■ RECORDS SHOWN:
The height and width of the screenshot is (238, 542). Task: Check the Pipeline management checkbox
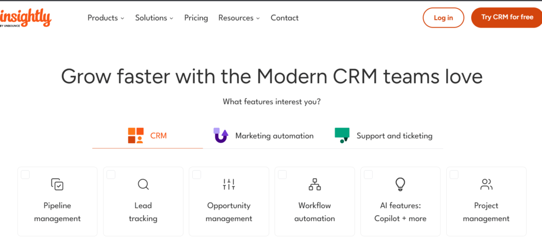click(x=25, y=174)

---

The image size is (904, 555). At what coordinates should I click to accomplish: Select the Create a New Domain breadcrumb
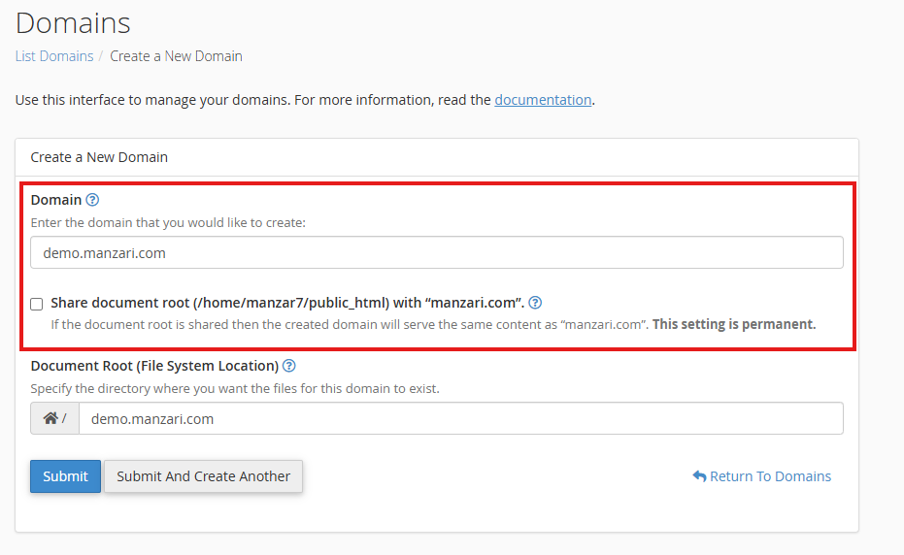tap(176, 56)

==

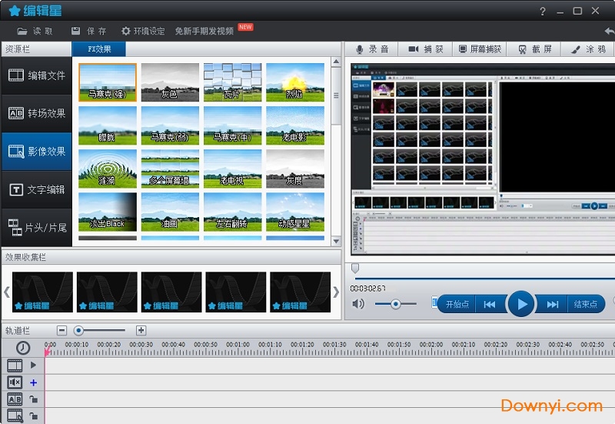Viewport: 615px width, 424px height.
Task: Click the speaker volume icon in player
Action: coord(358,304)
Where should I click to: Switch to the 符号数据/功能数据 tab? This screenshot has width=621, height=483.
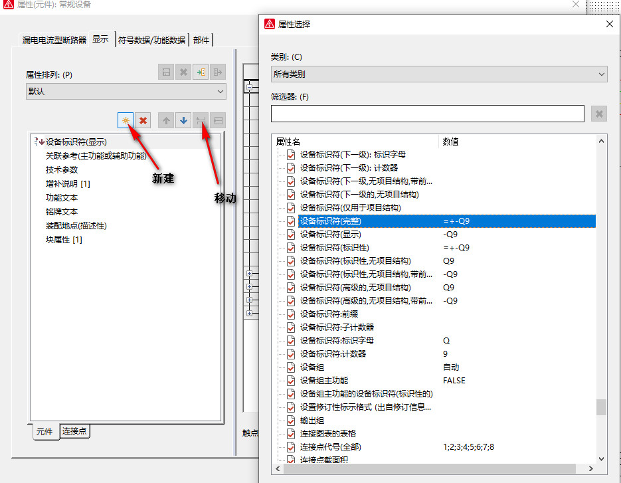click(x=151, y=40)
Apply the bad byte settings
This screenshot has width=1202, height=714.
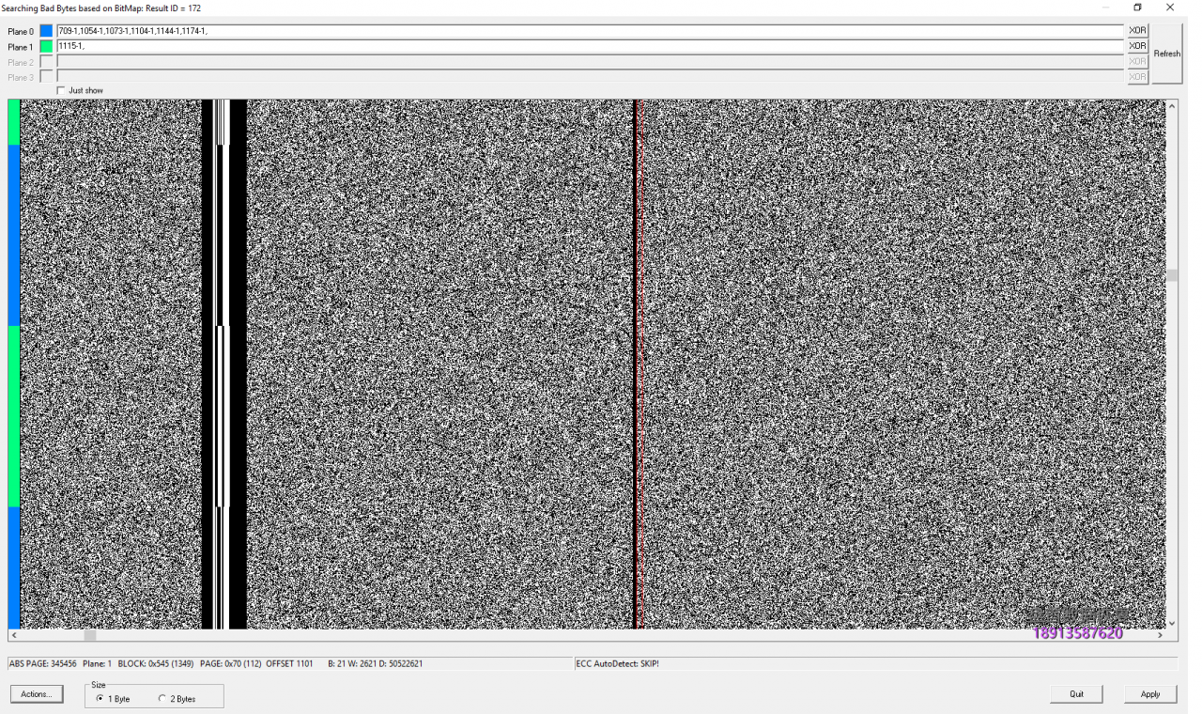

■ PROBLEM TO SOLVE: From the records above, copy exactly the lines starting at the one with "Where should I" and ending at the one with "This screenshot has width=1202, height=714.", and no others. Pictures stay out.

■ PROBLEM SOLUTION:
Where should I click to: Switch to the 符号数据/功能数据 tab? This screenshot has width=621, height=483.
click(x=151, y=40)
Apply the bad byte settings
This screenshot has width=1202, height=714.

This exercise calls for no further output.